Vega’s NCU: Packed Math, Higher IPC, & Higher Clocks

As always, I want to start at the heart of the matter: the shader core. In some respects AMD has not significantly altered their shader core since the launch of the very first GCN parts 5 years ago. Various iterations of GCN have added new instructions and features, but the shader core has remained largely constant, and IPC within the shader core itself hasn’t changed too much. Even Polaris (GCN 4) followed this trend, sharing its whole ISA with GCN 1.2.

With Vega, this is changing. By just how much remains to be seen, but it is clear that even with what we see today, AMD is already undertaking the biggest change to their shader core since the launch of GCN.

Meet the NCU, Vega’s next-generation compute unit. As we already learned from the PlayStation 4 Pro launch and last month’s Radeon Instinct announcement, AMD has been working on adding support for packed math formats for future architectures, and this is coming to fruition in Vega.

With their latest architecture, AMD is now able to handle a pair of FP16 operations inside a single FP32 ALU. This is similar to what NVIDIA has done with their high-end Pascal GP100 GPU (and Tegra X1 SoC), which allows for potentially massive improvements in FP16 throughput. If a pair of instructions are compatible – and by compatible, vendors usually mean instruction-type identical – then those instructions can be packed together on a single FP32 ALU, increasing the number of lower-precision operations that can be performed in a single clock cycle. This is an extension of AMD’s FP16 support in GCN 1.2 & GCN 4, where the company supported FP16 data types for the memory/register space savings, but FP16 operations themselves were processed no faster than FP32 operations.

And while previous announcements may have spoiled that AMD offers support for packed FP16 formats, what we haven’t known for today is that they will also support a high-speed path (analogous to packed FP16) for 8-bit integer operations. INT8 is a data format that has proven especially useful for neural network inference – the actual execution of trained neural networks – and is a major part of what has made NVIDIA’s most recent generation of Pascal GPUs so potent at inferencing. By running dot products and certain other INT8 operations along this path, INT8 performance can be greatly improved.

Though before we get too far – and this is a longer discussion to have closer to Vega’s launch – it’s always important to note when and where these faster operations can be used in consumer workloads, as the odds are most of you reading this are thinking gaming. While FP16 operations can be used for games (and in fact are in the mobile space), in the PC space they are virtually never used. When PC GPUs made the jump to unified shaders in 2006/2007, the decision was made to do everything at FP32 since that’s what vertex shaders typically required to begin with, and it’s only recently that anyone has bothered to look back. So while there is some long-term potential here for Vega’s fast FP16 math to become relevant for gaming, at the moment it wouldn’t do anything. Vega will almost certainly live and die in the gaming space based on its FP32 performance.

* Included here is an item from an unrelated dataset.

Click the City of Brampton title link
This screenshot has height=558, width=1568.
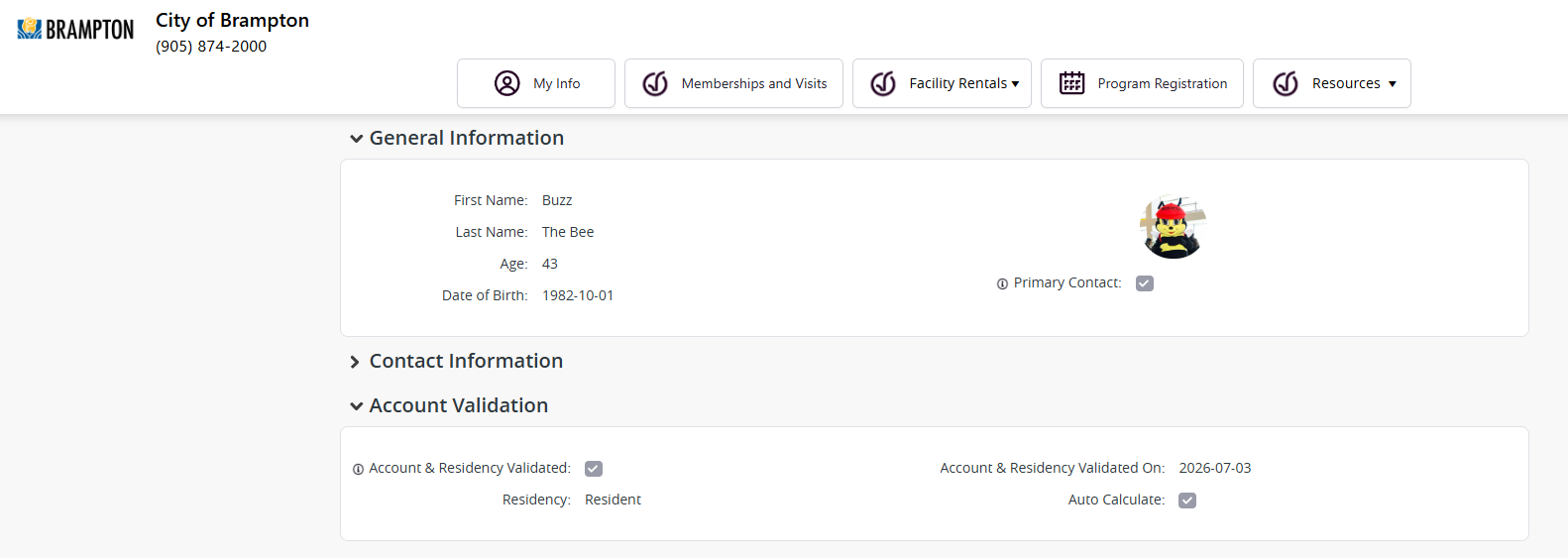[232, 21]
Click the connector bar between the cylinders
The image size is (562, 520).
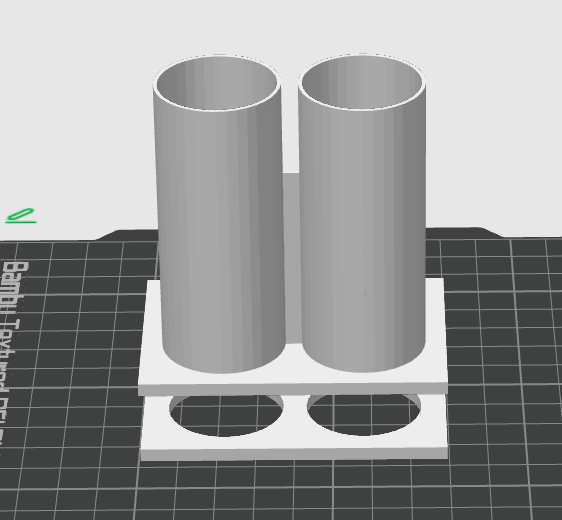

Moving on, the second thing we can infer from AMD’s slide is that a CU on Vega is still composed of 64 ALUs, as 128 FP32 ops/clock is the same rate as a classic GCN CU. Nothing here is said about how the Vega NCU is organized – if it’s still four 16-wide vector SIMDs – but we can at least reason out that the total size hasn’t changed.

Finally, along with outlining their new packed math formats, AMD is also confirming, at a high level, that the Vega NCU is optimized for both higher clockspeeds and a higher IPC. It goes without saying that both of these are very important to overall GPU performance, and it’s an area where, very broadly speaking, AMD hasn’t compared to NVIDIA too favorably. The devil is in the details, of course, but a higher clockspeed alone would go a long way towards improving AMD’s performance. And as AMD’s IPC has been relatively stagnant for some time here, improving it would help AMD put their relatively sizable lead in total ALUs to good use. AMD has always had a good deal more ALUs than a comparable NVIDIA chip, but getting those ALUs to all do useful work outside of corner cases has always been difficult.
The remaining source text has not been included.